Alıştırma: Silikon tabanlı tek foton kaynaklarını anlatan metinden bir bölümü birebir alıntılayın. Alıntıya "Silikonun, kuantum iletişimi" sözcüklerinin geçtiği yerden başlayın ve "Ardından İyon Bombardımanı." sözcüklerinden sonra bitirin.

Kaynak:
Halen dünyanın birçok ülkesinde uzmanlar kuantum bilgi teknolojilerinin uygulaması üzerinde çalışmaktadırlar. Bu çalışmaların en önemlilerinden biri ışık ile ilgili olandır: İleriye bakıldığında, ışık kuantumları veya fotonlar olarak da bilinen tek ışık paketleri hem kodlanmış hem de etkin bir şekilde akarak verileri iletebilir. Bu amaçla, kontrollü bir şekilde ve isteğe bağlı tek ışık kuantumu yayan yeni foton kaynakları gereklidir.
Silikonun, kuantum iletişimi için uygun özelliklere sahip tek foton kaynaklarını barındırabildiği ancak son zamanlarda keşfedildi. Bununla birlikte kaynakların modern fotonik devrelere nasıl entegre edileceğini kimse bilmiyordu.
Eylül 2022’de ilk defa, Helmholtz-Zentrum Dresden-Rossendorf (HZDR), Almanya-Dresden merkezli bir araştırma laboratuvarı liderliğindeki bir ekip silikon nano-sütunları kullanan uygun bir üretim teknolojisi sundu: Kimyasal Aşındırma Yöntemi Ve Ardından İyon Bombardımanı.
“Telekomünikasyon alanında silikon ve tek foton kaynakları, optik fiberler ile kuantum haberleşmesinin gelişimini hızlandıracak kayıp halkalardan biriydi. Şimdi bunun için gerekli ön koşullarını yarattık," diye açıklıyor HZDR de mevcut çalışmayı yöneten Dr. Yonder Berencén. Tek foton kaynaklarının elmaslar gibi materyallerden üretilmiş olmasına rağmen, optik fiberlerde çoğaltmak için pratik amaçlarda dikkate değer avantajlara sahip olan doğru dalga boylarında ışık parçacıkları sadece silikon tabanlı kaynaklarca üretilir. Araştırmacılar bu teknik buluşu, silikonu bir yonga üzerinde işlemek için geleneksel kuru aşındırma teknikleri yerine MacEtch (Metal destekli kimyasal aşındırma) olarak bilinen ıslak aşındırma tekniğini seçerek başardılar. Buradaki temel hedef fiber optik şebekelerle uyumlu tek foton kaynağını oluşturmaktır.

Kayıtlar:

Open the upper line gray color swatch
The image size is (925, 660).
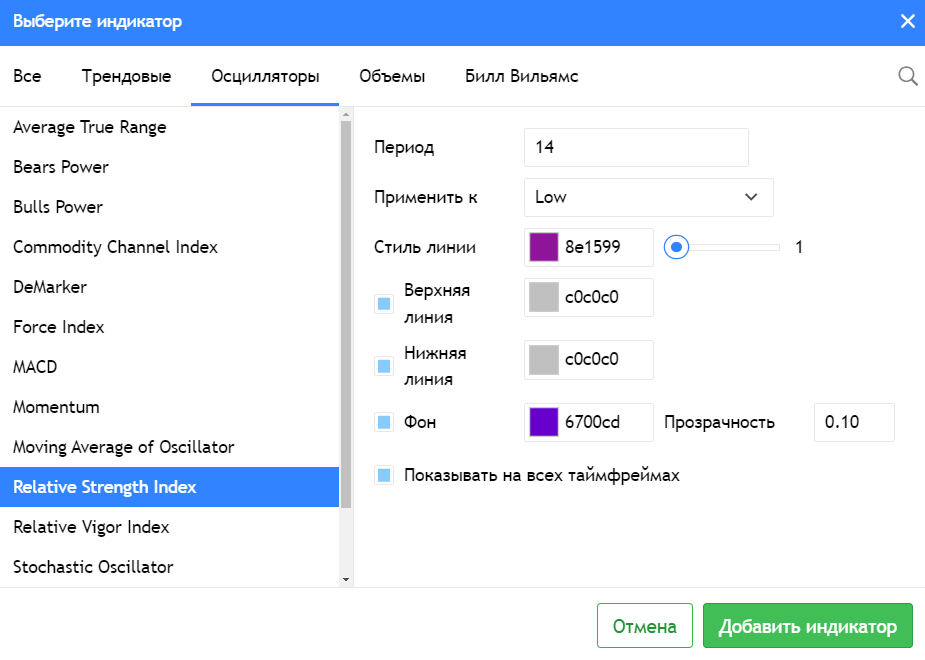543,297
...
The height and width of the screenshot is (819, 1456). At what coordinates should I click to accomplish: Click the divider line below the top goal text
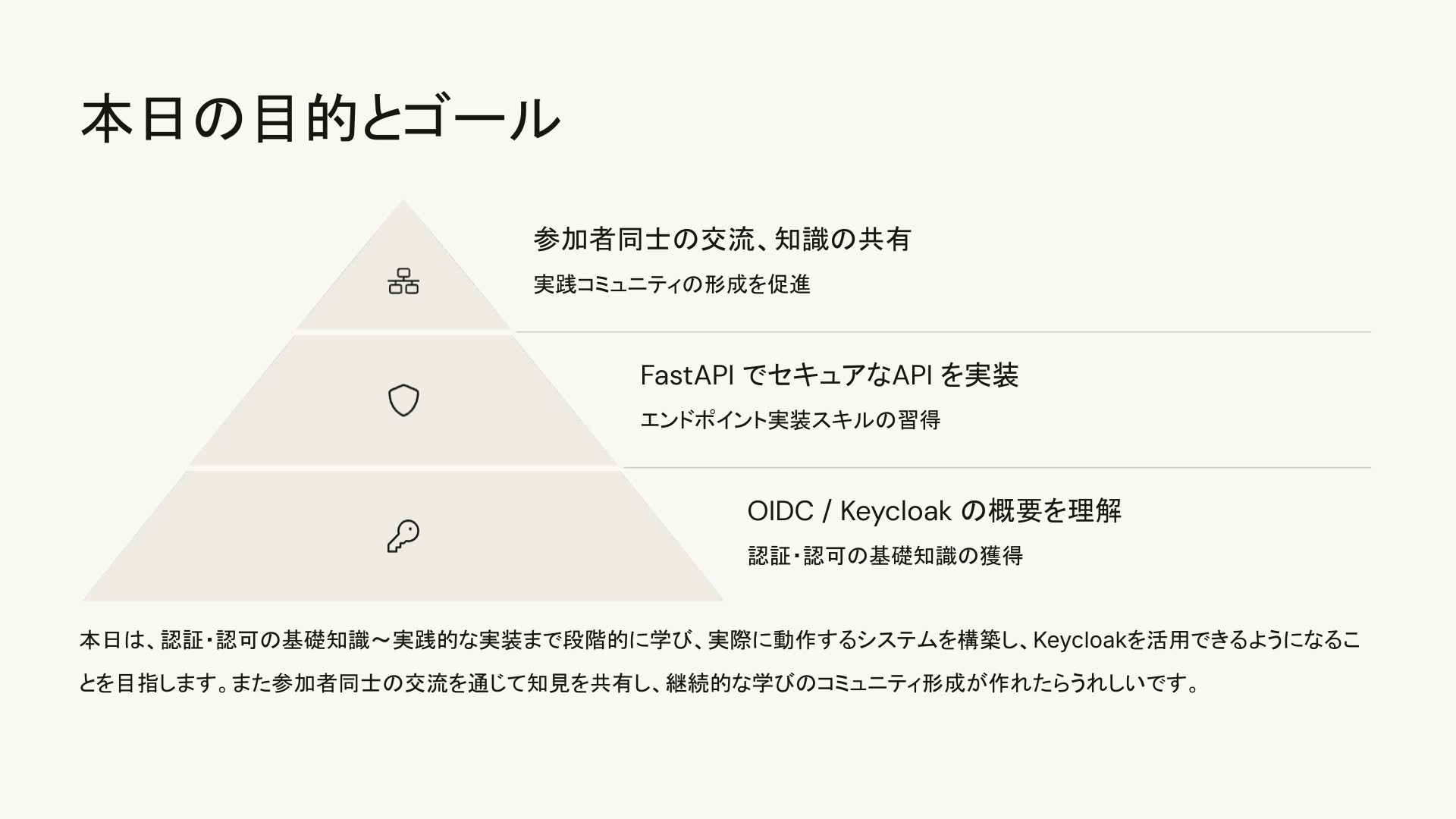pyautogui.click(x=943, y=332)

Görev Çıktısı:
Silikonun, kuantum iletişimi için uygun özelliklere sahip tek foton kaynaklarını barındırabildiği ancak son zamanlarda keşfedildi. Bununla birlikte kaynakların modern fotonik devrelere nasıl entegre edileceğini kimse bilmiyordu.
Eylül 2022’de ilk defa, Helmholtz-Zentrum Dresden-Rossendorf (HZDR), Almanya-Dresden merkezli bir araştırma laboratuvarı liderliğindeki bir ekip silikon nano-sütunları kullanan uygun bir üretim teknolojisi sundu: Kimyasal Aşındırma Yöntemi Ve Ardından İyon Bombardımanı.